### EXERCISE DESCRIPTION
Format the rows below as a JSON list of strings, one string per line, skipping blank lines. Leave the pictures out.

### RECORDS SUPPLIED
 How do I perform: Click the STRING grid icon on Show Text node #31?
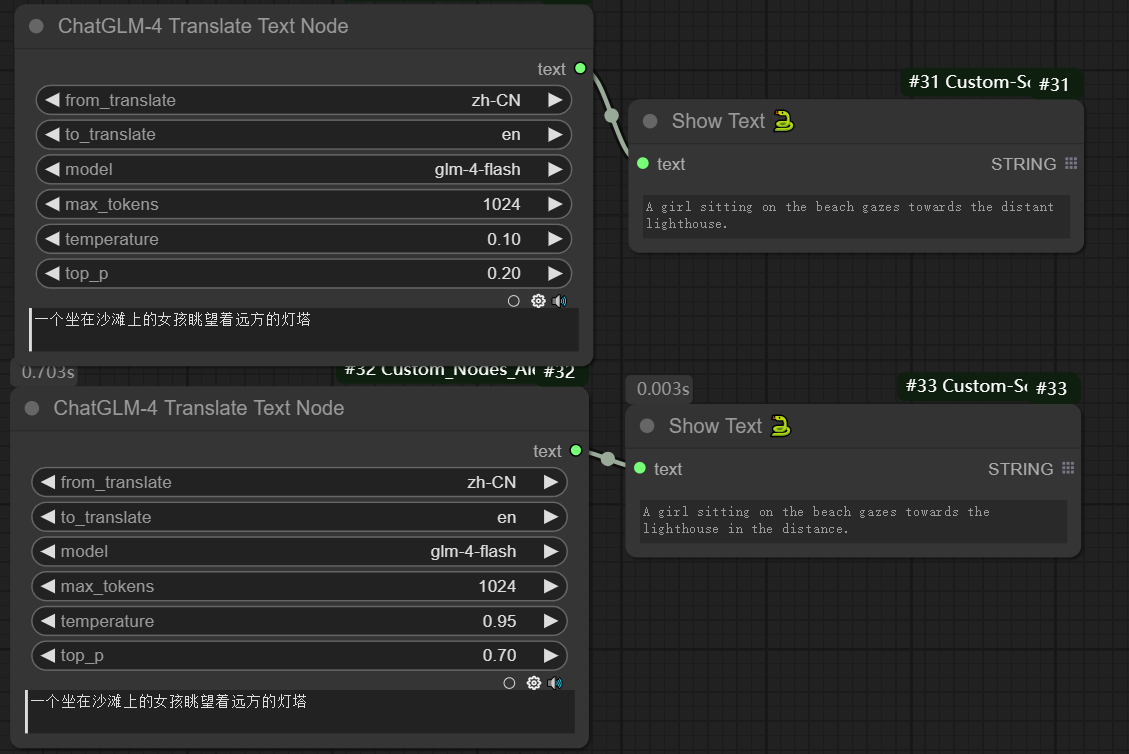point(1071,164)
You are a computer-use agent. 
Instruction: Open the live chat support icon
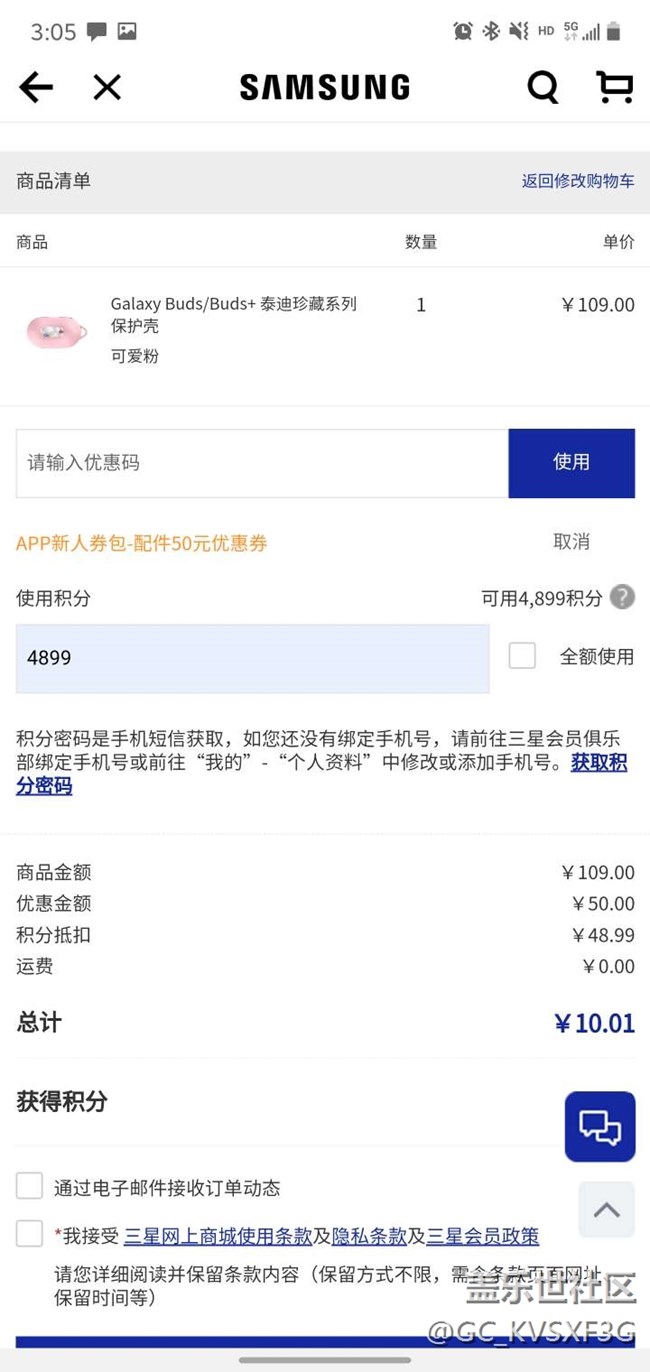pyautogui.click(x=600, y=1127)
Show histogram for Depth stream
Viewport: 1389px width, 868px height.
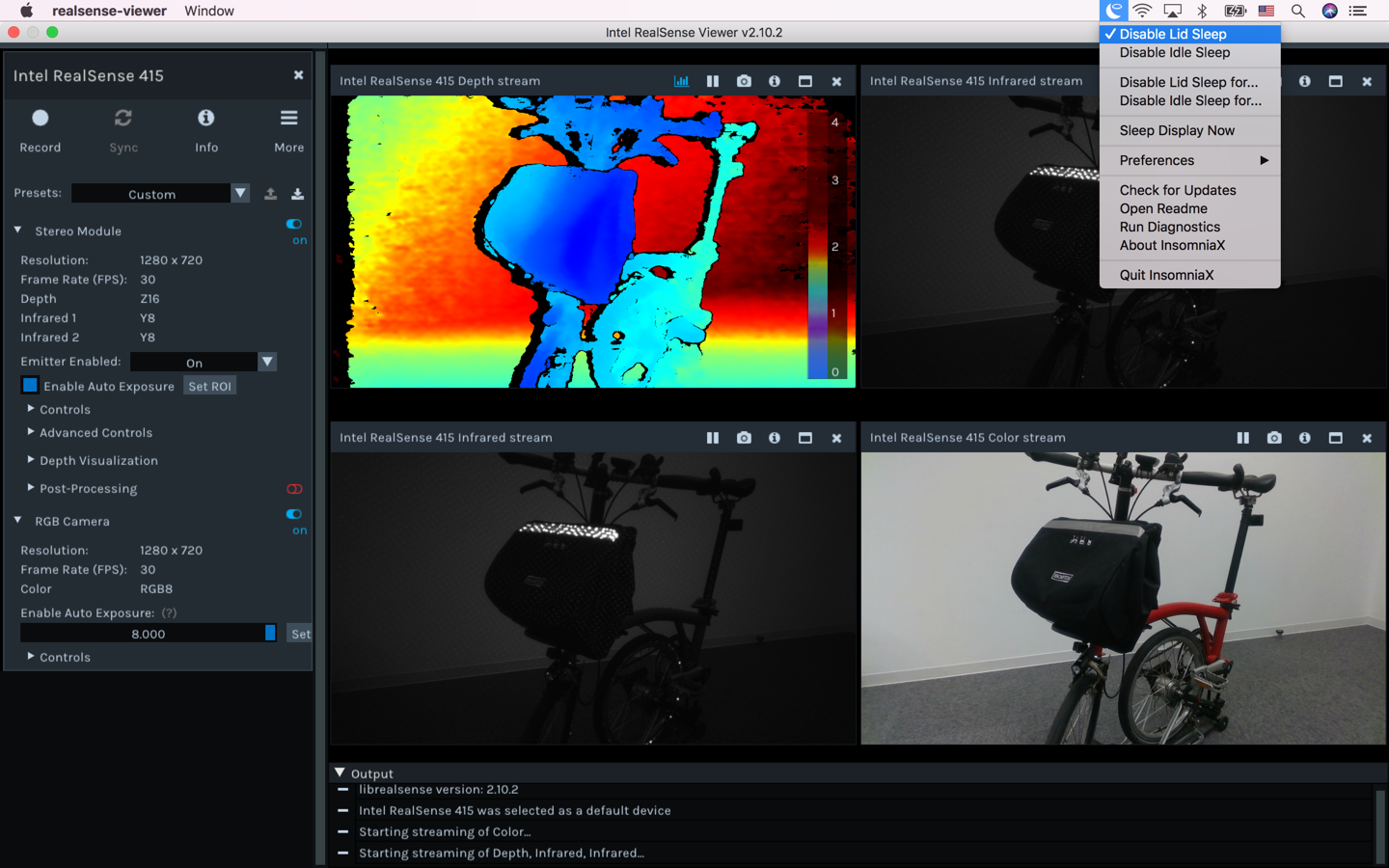point(682,81)
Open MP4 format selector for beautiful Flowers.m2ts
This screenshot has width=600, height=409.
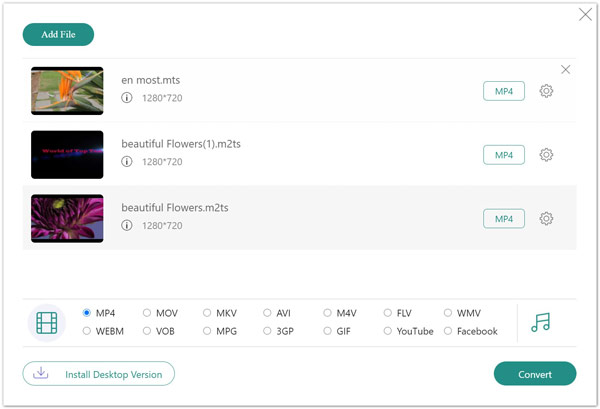503,218
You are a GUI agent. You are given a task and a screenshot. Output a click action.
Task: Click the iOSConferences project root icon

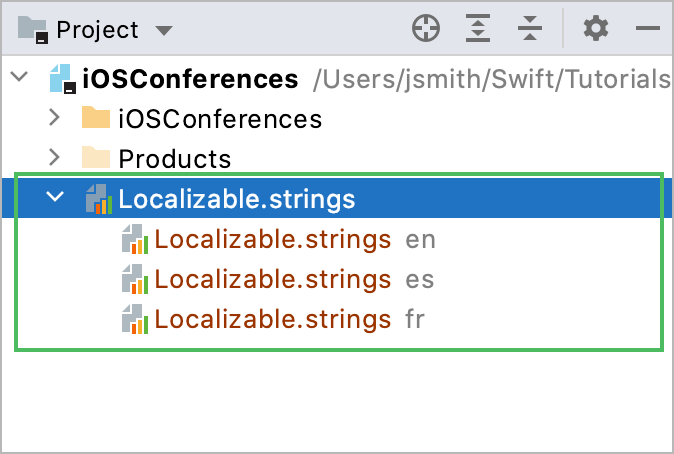click(x=60, y=79)
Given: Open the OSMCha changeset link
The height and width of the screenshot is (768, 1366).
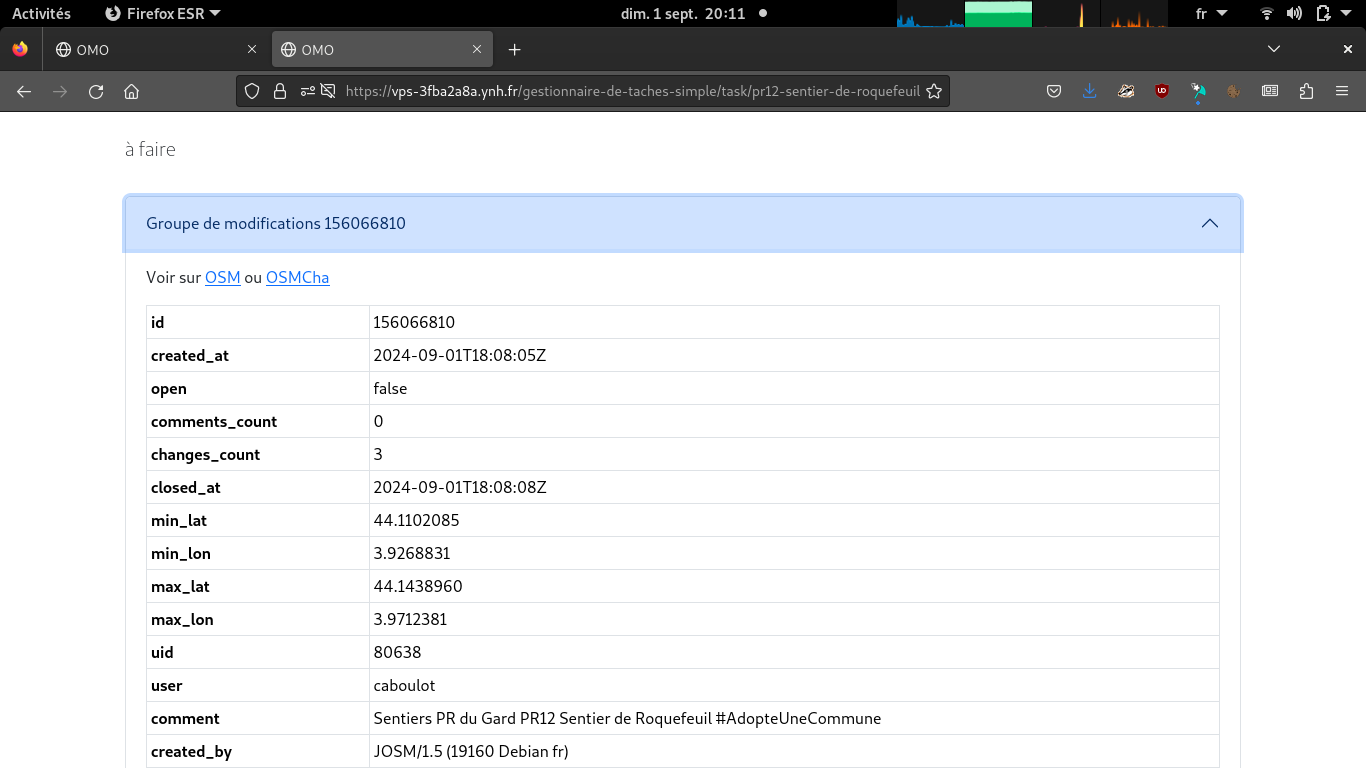Looking at the screenshot, I should click(297, 278).
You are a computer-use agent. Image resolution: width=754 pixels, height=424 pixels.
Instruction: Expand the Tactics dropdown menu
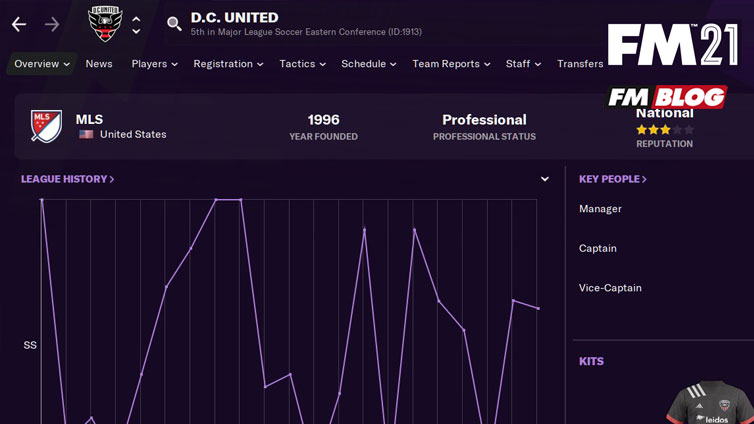[302, 63]
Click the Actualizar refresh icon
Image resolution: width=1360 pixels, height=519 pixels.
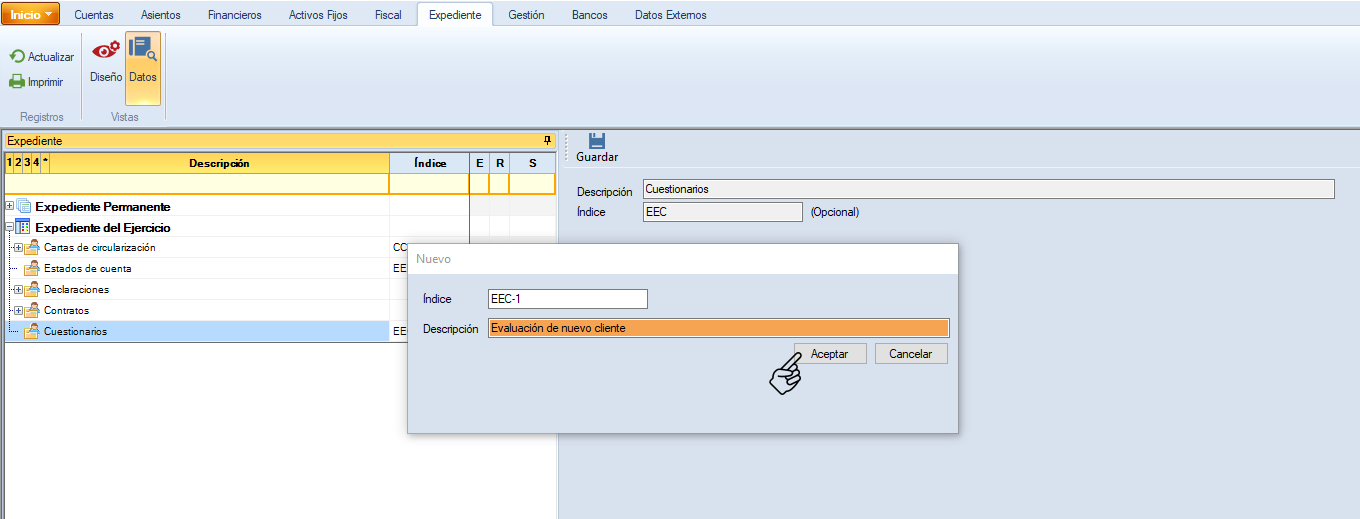point(17,57)
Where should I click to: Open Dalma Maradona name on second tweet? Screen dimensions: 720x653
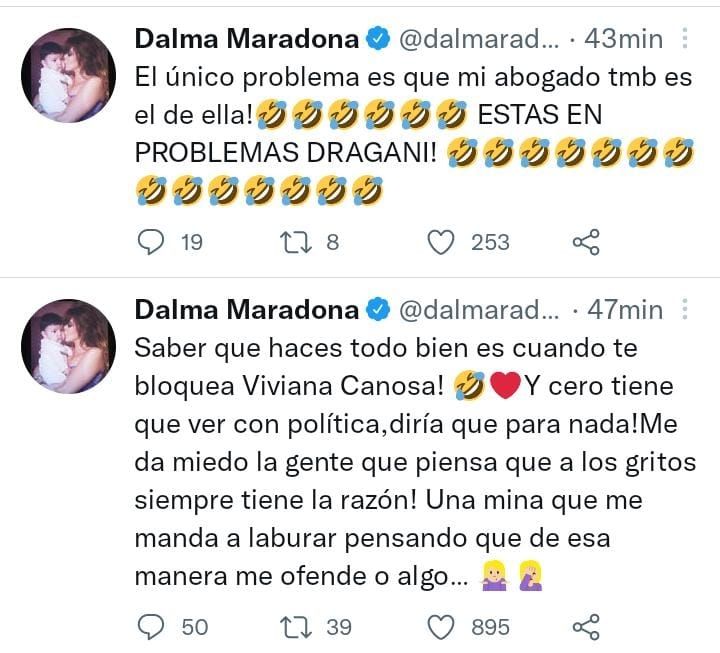(246, 310)
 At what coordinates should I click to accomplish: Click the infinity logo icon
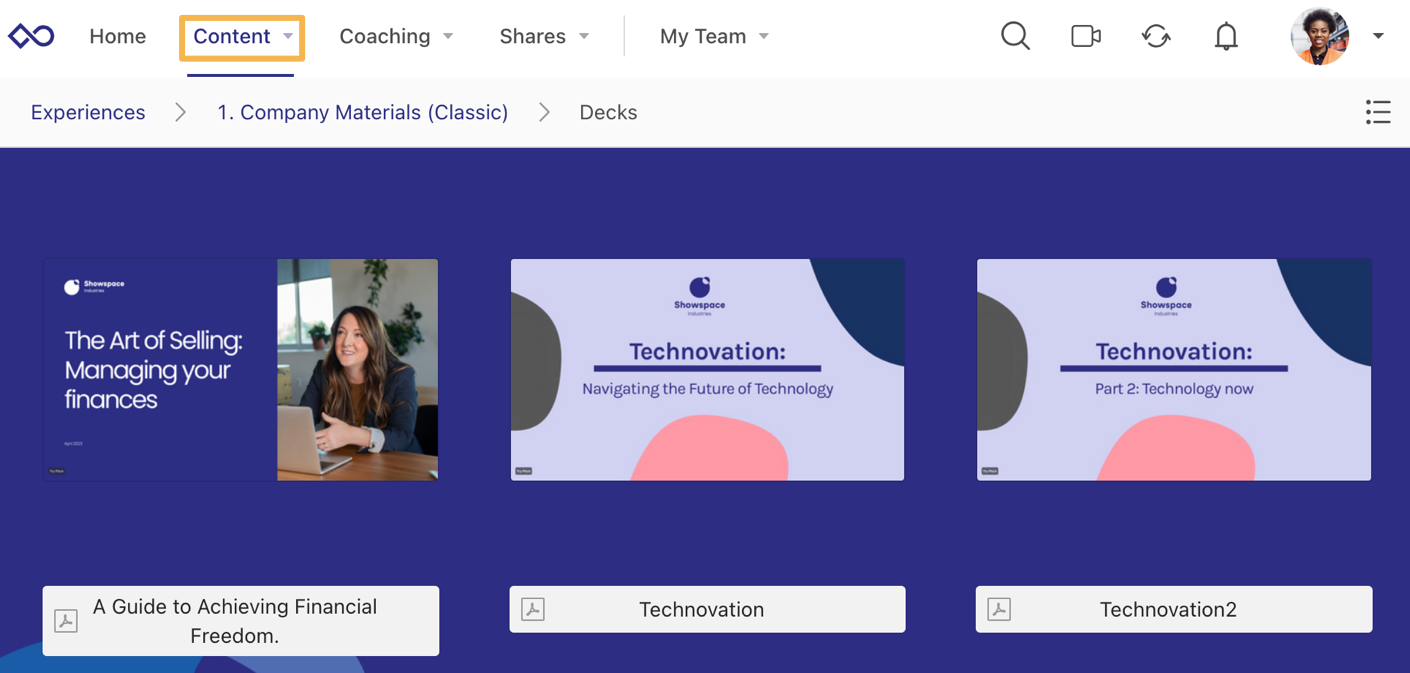pyautogui.click(x=31, y=36)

### FULL RESPONSE
[
  " How do I perform: Click the STRING grid icon on Show Text node #31?",
  "point(1071,164)",
  "You are a computer-use agent. ",
  "Instruction: Open the live chat support icon",
  "pyautogui.click(x=600, y=1127)",
  "Show histogram for Depth stream",
  "Viewport: 1389px width, 868px height.",
  "point(682,81)",
  "Open MP4 format selector for beautiful Flowers.m2ts",
  "This screenshot has width=600, height=409.",
  "503,218",
  "You are a GUI agent. You are given a task and a screenshot. Output a click action.",
  "Task: Click the iOSConferences project root icon",
  "click(x=60, y=79)",
  "Given: Open the OSMCha changeset link",
  "The height and width of the screenshot is (768, 1366).",
  "Looking at the screenshot, I should click(297, 278).",
  "You are a computer-use agent. Image resolution: width=754 pixels, height=424 pixels.",
  "Instruction: Expand the Tactics dropdown menu",
  "[302, 63]",
  "Click the Actualizar refresh icon",
  "Image resolution: width=1360 pixels, height=519 pixels.",
  "point(17,57)",
  "Where should I click to: Open Dalma Maradona name on second tweet? Screen dimensions: 720x653",
  "(246, 310)",
  " At what coordinates should I click to accomplish: Click the infinity logo icon",
  "pyautogui.click(x=31, y=36)"
]